From: Warner Losh <imp_at_bsdimp.com>
Date: Sat, 01 Jul 2023 13:26:50 UTC
OK. System calls are a pain. there's a lot of boilerplate needed to make
them all work.

So, it's been automated. The process starts after you add a system call to
syscalls.master.
'make sysent' is run which creates a number of different files. It creates
the kernel glue.
These glue files are then committed to the tree. On the kernel side we have
sys/kern/init_sysent.c which has the 'sysent' array which is used to
dispatch the system
calls. sys/kern/syscalls.c has the names, and sys/kern/systrace_args has
information
for dtrace decoding them.

In userland, though, the system calls live in libc. But there's no source
file for them.
Instead, libc's sys/Makefile.inc includes sys/sys/syscall.mk, which is also
generated above,
which has a list of all the system call files to create.
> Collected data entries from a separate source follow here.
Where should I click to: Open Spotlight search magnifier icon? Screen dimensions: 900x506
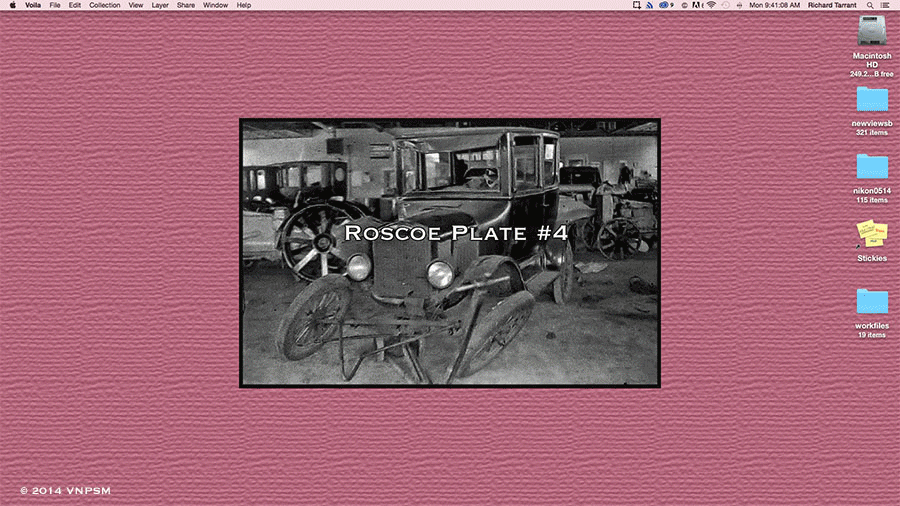(x=869, y=5)
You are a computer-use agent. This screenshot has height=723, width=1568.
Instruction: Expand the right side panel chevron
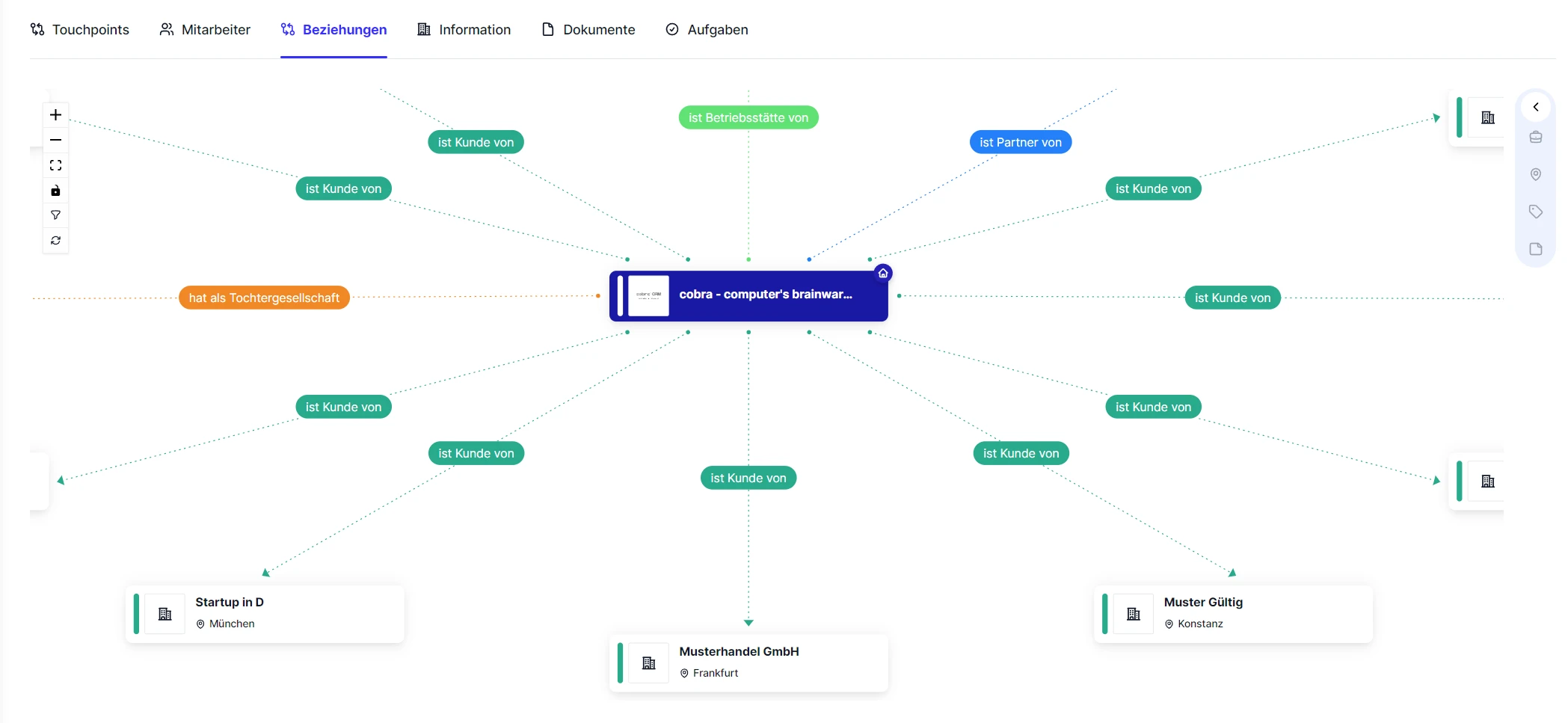tap(1535, 107)

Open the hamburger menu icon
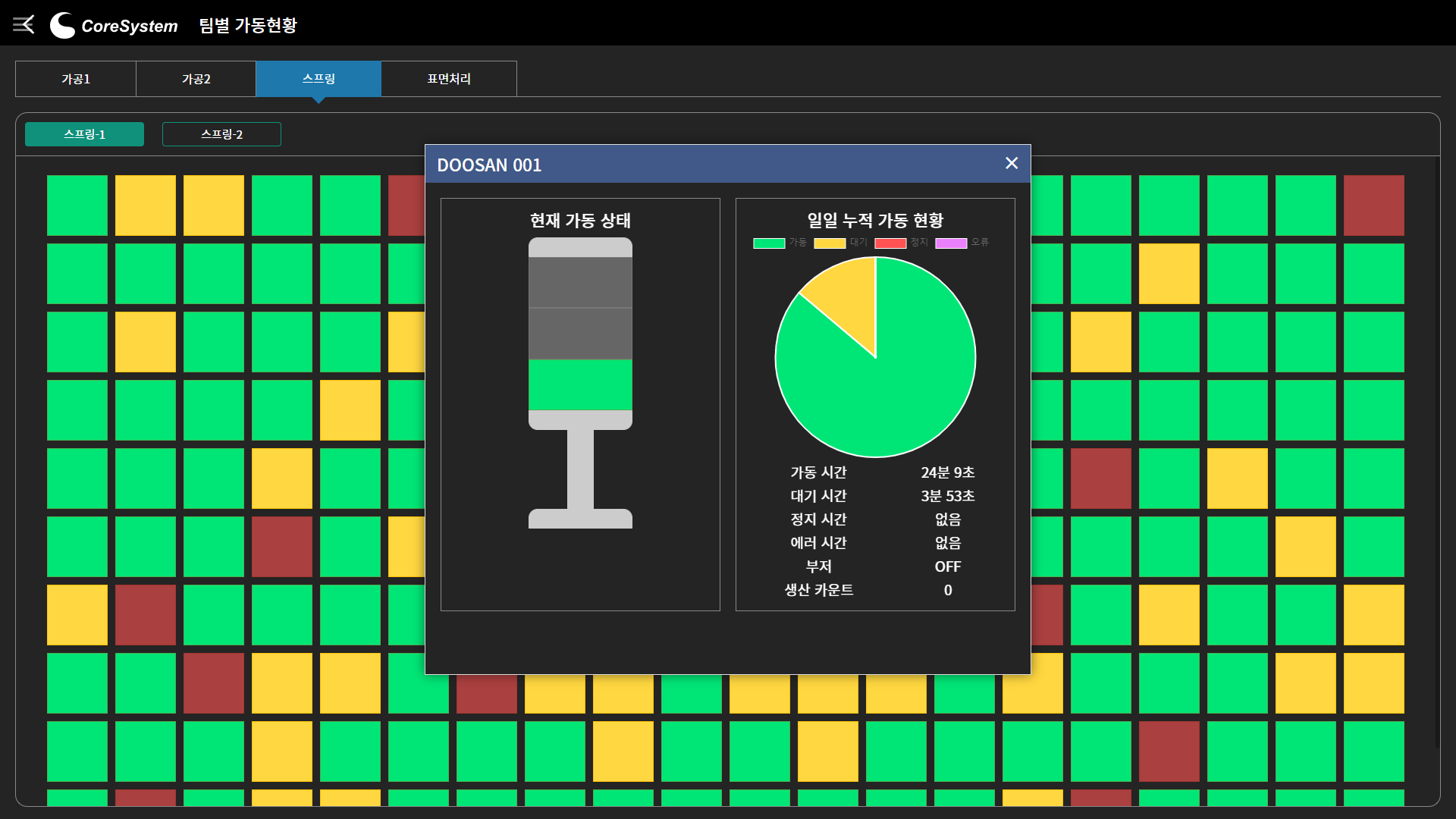(x=24, y=25)
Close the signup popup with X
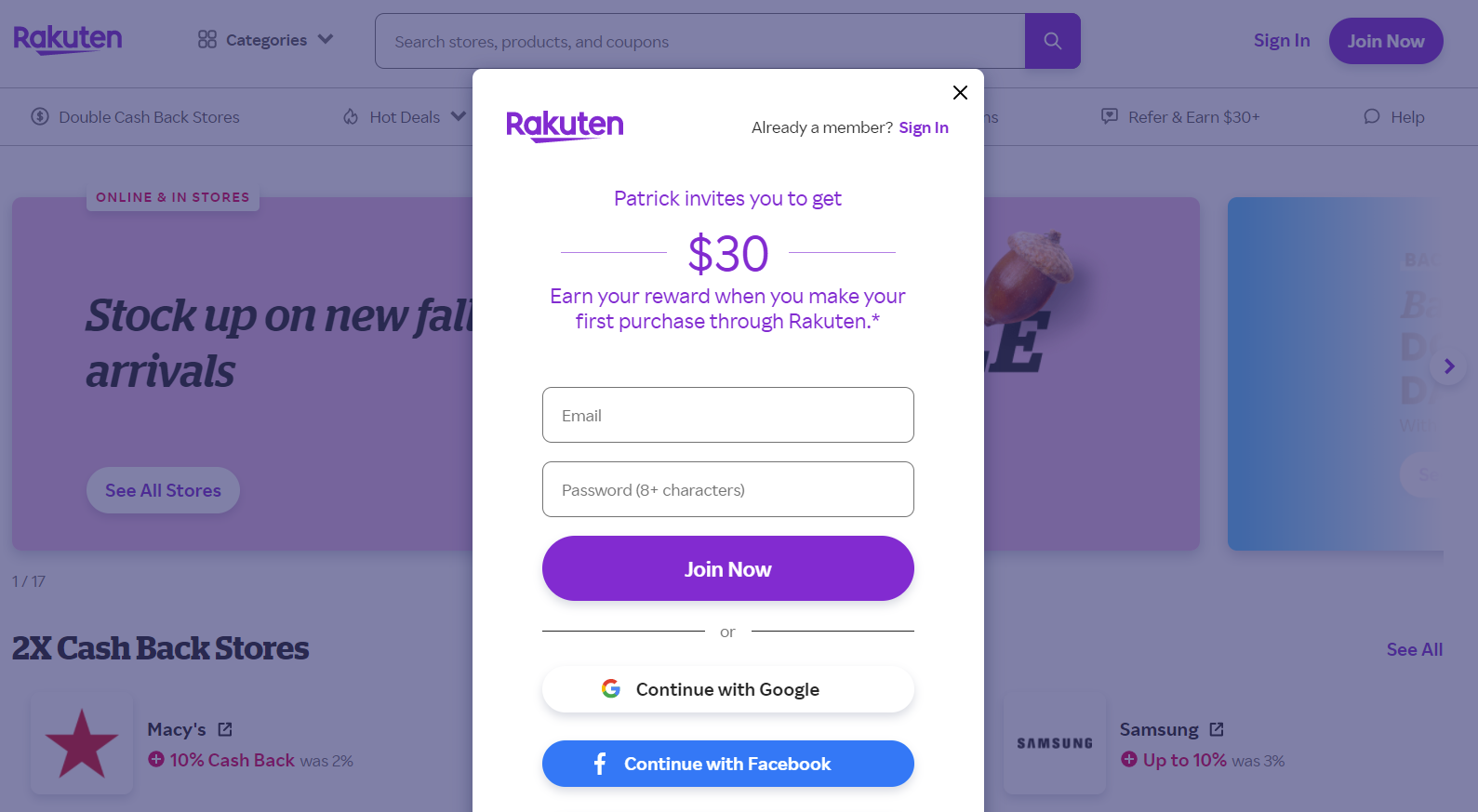This screenshot has height=812, width=1478. click(960, 92)
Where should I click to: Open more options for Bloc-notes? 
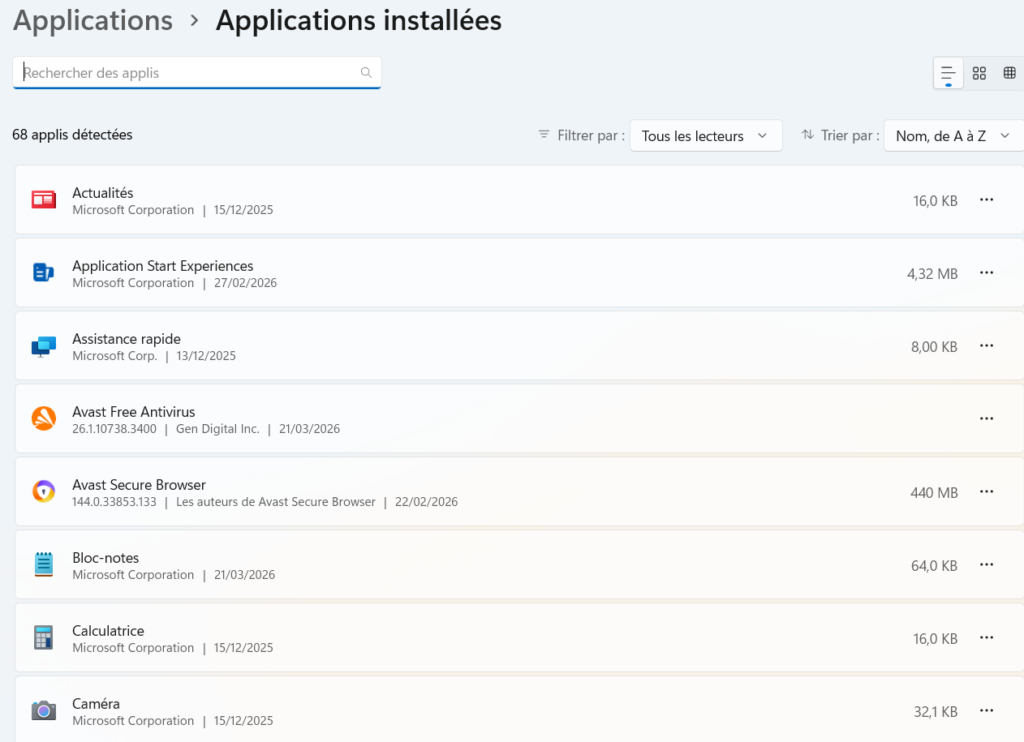(x=987, y=565)
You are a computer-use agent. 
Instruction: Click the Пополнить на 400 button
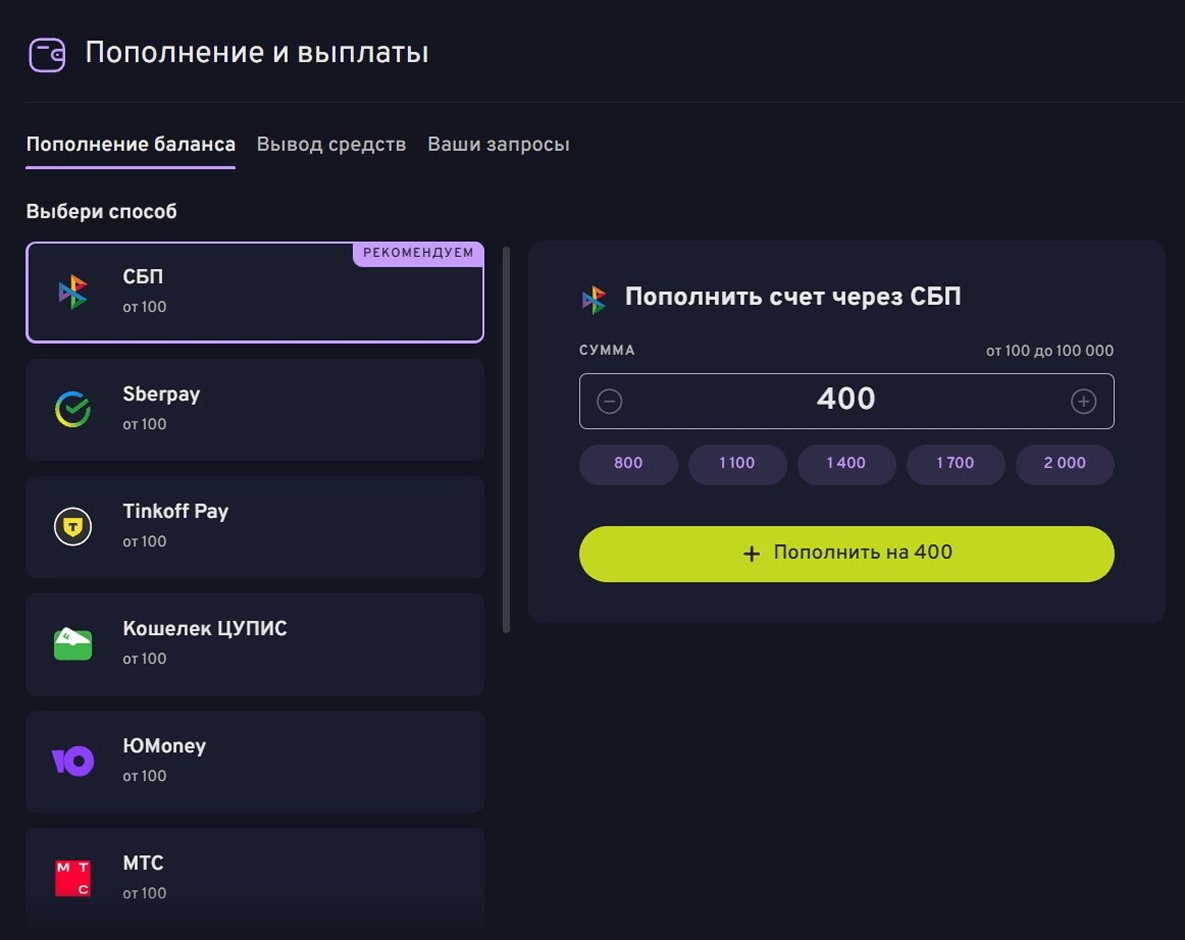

Dependency rules
in sys/Makefile.inc
cause those .o's to be created with this rule:
${SASM}:
        printf '/* %sgenerated by libc/sys/Makefile.inc */\n' @ > ${.TARGET}
        printf '#include "compat.h"\n' >> ${.TARGET}
        printf '#include "SYS.h"\nRSYSCALL(${.PREFIX})\n' >> ${.TARGET}
        printf  ${NOTE_GNU_STACK} >>${.TARGET}

which is where the source winds up: in the object tree as jail_attach.S
likely
with the contents (generated by hand):

/* jail_attach.S generated by libc/sys/Makefile.inc */
#incldue "compat.h"
#include "SYS.h"
RSYSCALL(jail_attach)
.section .note.GNU-stack,"".%%progbits

The different __sys_jail_attach wrapping for the threading
libraries also is part of the RSYSCALL macro, for example amd64:
#define RSYSCALL(name)  ENTRY(__sys_##name);                            \
                        WEAK_REFERENCE(__sys_##name, name);             \
                        WEAK_REFERENCE(__sys_##name, _##name);          \
                        mov $SYS_##name,%eax; KERNCALL;                 \
                        jb HIDENAME(cerror); ret;                       \
                        END(__sys_##name)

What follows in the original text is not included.